● Problem to solve
Find the line containing "Ordinateurs (927, 416)" in the entries below. Restate it and each line after it, word for word, up to and including the line containing "Gestion des cookies (286, 2070)".

Dataset items:
▼

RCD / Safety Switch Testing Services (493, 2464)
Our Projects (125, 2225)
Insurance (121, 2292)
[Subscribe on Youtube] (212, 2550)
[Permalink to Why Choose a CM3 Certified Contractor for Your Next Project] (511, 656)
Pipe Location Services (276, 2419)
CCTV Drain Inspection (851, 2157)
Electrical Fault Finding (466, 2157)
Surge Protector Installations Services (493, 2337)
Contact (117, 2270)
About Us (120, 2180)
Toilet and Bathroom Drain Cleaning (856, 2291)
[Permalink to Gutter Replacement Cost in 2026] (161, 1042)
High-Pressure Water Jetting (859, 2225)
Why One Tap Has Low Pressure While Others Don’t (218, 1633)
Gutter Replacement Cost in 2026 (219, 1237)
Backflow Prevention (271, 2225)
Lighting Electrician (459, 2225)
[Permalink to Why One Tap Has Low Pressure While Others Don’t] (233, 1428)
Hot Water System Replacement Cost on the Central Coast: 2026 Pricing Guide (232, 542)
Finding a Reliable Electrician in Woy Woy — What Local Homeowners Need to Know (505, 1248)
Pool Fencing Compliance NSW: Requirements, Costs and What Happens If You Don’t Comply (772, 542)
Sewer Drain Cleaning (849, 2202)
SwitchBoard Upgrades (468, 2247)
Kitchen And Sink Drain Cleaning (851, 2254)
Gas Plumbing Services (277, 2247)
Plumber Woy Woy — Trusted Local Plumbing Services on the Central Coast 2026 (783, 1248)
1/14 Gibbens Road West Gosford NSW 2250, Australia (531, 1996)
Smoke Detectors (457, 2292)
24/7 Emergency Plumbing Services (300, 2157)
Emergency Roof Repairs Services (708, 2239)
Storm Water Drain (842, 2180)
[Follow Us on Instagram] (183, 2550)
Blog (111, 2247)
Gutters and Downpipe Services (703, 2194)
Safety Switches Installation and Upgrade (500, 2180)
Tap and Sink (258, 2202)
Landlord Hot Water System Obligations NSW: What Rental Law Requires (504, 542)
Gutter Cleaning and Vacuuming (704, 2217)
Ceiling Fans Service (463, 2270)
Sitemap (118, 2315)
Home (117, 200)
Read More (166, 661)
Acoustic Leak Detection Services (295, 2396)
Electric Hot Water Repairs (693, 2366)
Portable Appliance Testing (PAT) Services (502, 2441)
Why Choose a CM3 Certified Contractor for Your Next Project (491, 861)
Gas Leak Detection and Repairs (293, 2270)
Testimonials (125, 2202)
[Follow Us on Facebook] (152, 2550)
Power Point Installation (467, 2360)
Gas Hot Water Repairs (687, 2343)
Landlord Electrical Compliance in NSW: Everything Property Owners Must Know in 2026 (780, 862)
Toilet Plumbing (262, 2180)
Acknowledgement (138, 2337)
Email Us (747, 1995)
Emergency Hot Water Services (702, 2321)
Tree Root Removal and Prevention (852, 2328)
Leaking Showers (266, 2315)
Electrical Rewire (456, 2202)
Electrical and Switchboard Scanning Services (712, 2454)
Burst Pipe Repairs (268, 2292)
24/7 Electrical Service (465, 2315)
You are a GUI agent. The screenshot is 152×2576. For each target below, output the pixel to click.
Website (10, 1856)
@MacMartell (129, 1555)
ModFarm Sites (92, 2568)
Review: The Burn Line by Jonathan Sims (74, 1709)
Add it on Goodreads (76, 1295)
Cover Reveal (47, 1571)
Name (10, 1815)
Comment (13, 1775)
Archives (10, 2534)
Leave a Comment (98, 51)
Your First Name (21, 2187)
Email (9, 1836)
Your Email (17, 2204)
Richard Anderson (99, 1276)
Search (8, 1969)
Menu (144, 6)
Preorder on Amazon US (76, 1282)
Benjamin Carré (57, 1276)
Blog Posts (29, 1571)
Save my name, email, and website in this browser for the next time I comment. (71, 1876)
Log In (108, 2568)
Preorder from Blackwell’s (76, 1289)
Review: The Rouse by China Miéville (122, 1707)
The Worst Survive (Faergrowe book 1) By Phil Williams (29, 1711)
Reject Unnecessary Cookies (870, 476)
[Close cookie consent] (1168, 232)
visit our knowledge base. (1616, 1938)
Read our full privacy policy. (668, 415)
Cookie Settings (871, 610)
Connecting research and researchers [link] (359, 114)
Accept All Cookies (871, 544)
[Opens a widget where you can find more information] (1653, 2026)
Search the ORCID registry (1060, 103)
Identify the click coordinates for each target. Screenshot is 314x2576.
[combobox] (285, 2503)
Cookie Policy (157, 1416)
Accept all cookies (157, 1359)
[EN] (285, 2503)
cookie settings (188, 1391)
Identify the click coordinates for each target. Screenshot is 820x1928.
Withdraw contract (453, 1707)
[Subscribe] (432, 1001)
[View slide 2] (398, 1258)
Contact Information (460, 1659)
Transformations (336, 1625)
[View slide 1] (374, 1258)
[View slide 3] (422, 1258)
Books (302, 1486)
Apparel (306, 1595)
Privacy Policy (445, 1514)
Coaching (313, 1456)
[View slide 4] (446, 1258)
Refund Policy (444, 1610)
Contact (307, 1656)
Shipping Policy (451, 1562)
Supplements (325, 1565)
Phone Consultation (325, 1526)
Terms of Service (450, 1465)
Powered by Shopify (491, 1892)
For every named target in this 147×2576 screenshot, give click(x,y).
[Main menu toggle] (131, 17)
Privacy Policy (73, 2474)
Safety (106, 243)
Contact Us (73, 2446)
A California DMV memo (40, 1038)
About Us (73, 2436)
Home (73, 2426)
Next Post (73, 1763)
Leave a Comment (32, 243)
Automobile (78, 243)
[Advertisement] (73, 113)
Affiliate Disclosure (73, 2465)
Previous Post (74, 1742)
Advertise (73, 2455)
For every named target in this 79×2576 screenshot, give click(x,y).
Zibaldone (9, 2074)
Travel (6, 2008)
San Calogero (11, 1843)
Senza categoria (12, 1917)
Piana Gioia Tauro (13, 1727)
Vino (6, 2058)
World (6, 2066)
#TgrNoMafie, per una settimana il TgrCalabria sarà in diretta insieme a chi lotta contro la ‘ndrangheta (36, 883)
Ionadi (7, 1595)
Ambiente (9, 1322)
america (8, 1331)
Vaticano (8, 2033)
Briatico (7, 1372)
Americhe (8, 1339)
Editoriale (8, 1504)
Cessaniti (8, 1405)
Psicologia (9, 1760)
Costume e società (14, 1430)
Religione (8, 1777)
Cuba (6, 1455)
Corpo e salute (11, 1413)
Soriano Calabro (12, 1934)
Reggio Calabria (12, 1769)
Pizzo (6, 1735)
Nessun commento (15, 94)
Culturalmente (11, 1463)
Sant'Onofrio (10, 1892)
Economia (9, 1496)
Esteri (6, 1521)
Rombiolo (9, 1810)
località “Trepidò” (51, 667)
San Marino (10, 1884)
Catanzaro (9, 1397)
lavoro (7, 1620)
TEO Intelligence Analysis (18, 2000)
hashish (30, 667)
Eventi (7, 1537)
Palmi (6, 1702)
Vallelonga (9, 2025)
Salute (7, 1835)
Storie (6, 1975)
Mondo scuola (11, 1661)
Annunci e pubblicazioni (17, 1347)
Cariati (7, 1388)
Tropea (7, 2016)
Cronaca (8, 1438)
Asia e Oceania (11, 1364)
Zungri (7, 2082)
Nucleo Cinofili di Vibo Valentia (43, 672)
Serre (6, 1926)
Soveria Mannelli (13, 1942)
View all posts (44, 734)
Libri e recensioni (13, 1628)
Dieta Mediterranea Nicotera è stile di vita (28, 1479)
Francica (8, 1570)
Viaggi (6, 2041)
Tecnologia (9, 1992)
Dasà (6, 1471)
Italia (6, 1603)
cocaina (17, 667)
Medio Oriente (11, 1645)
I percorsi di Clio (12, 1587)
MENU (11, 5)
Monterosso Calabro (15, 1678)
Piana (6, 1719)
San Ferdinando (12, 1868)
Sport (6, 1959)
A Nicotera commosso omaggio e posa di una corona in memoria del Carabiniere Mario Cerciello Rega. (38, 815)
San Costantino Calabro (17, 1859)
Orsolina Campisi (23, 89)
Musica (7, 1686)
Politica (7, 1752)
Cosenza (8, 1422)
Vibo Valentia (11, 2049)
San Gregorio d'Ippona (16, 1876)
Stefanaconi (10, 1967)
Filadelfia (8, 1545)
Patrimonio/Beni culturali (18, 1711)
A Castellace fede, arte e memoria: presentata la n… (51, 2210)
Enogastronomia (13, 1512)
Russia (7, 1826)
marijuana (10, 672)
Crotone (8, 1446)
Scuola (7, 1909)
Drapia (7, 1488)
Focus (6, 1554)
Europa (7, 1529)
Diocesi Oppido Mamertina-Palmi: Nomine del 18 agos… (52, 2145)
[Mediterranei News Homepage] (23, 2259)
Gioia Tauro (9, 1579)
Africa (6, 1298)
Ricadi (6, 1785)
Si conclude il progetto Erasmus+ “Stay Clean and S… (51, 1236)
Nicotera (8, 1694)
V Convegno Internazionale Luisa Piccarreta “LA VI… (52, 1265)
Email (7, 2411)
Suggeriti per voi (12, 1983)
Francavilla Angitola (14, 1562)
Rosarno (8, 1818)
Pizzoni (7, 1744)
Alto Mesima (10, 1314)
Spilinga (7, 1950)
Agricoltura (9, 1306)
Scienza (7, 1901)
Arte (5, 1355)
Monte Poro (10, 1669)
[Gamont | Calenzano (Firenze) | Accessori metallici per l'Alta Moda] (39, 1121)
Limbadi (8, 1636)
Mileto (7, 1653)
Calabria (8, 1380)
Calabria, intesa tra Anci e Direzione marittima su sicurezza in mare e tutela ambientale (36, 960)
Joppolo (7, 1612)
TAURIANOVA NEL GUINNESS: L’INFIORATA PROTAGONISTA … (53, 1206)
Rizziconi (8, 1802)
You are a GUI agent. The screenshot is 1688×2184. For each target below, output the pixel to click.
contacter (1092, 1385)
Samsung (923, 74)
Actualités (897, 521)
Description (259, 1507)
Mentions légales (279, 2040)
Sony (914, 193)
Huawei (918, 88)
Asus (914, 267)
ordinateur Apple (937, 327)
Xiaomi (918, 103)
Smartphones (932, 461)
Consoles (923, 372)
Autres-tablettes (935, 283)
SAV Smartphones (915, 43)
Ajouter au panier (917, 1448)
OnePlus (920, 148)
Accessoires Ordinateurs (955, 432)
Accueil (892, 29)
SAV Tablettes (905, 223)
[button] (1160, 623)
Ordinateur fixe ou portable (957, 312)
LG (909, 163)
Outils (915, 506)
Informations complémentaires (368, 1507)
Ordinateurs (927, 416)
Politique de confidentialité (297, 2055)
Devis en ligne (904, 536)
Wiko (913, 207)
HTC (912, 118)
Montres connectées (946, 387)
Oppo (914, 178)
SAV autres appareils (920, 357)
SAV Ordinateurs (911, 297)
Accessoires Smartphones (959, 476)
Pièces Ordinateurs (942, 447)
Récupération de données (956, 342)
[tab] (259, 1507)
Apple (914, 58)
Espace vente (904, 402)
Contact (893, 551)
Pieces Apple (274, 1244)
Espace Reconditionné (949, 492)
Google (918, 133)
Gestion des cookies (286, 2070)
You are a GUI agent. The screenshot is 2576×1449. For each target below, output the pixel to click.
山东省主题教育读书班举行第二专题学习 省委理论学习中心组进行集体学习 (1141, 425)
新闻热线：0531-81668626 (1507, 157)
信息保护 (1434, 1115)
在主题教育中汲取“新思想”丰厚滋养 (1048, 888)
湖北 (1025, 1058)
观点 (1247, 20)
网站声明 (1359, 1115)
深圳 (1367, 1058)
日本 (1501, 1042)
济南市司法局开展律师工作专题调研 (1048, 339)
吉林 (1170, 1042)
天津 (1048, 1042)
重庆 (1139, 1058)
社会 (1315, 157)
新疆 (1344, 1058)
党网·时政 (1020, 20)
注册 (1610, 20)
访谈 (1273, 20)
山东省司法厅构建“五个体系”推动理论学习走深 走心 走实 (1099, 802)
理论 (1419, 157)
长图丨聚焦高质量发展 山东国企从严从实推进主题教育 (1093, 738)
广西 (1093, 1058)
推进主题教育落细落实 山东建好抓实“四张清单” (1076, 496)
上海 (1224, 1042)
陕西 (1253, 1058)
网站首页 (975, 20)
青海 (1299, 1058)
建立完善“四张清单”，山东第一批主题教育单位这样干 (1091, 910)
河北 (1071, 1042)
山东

▲

● Output
Ordinateurs (927, 416)
Politique de confidentialité (297, 2055)
Devis en ligne (904, 536)
Wiko (913, 207)
HTC (912, 118)
Montres connectées (946, 387)
Oppo (914, 178)
SAV autres appareils (920, 357)
SAV Ordinateurs (911, 297)
Accessoires Smartphones (959, 476)
Pièces Ordinateurs (942, 447)
Récupération de données (956, 342)
[tab] (259, 1507)
Apple (914, 58)
Espace vente (904, 402)
Contact (893, 551)
Pieces Apple (274, 1244)
Espace Reconditionné (949, 492)
Google (918, 133)
Gestion des cookies (286, 2070)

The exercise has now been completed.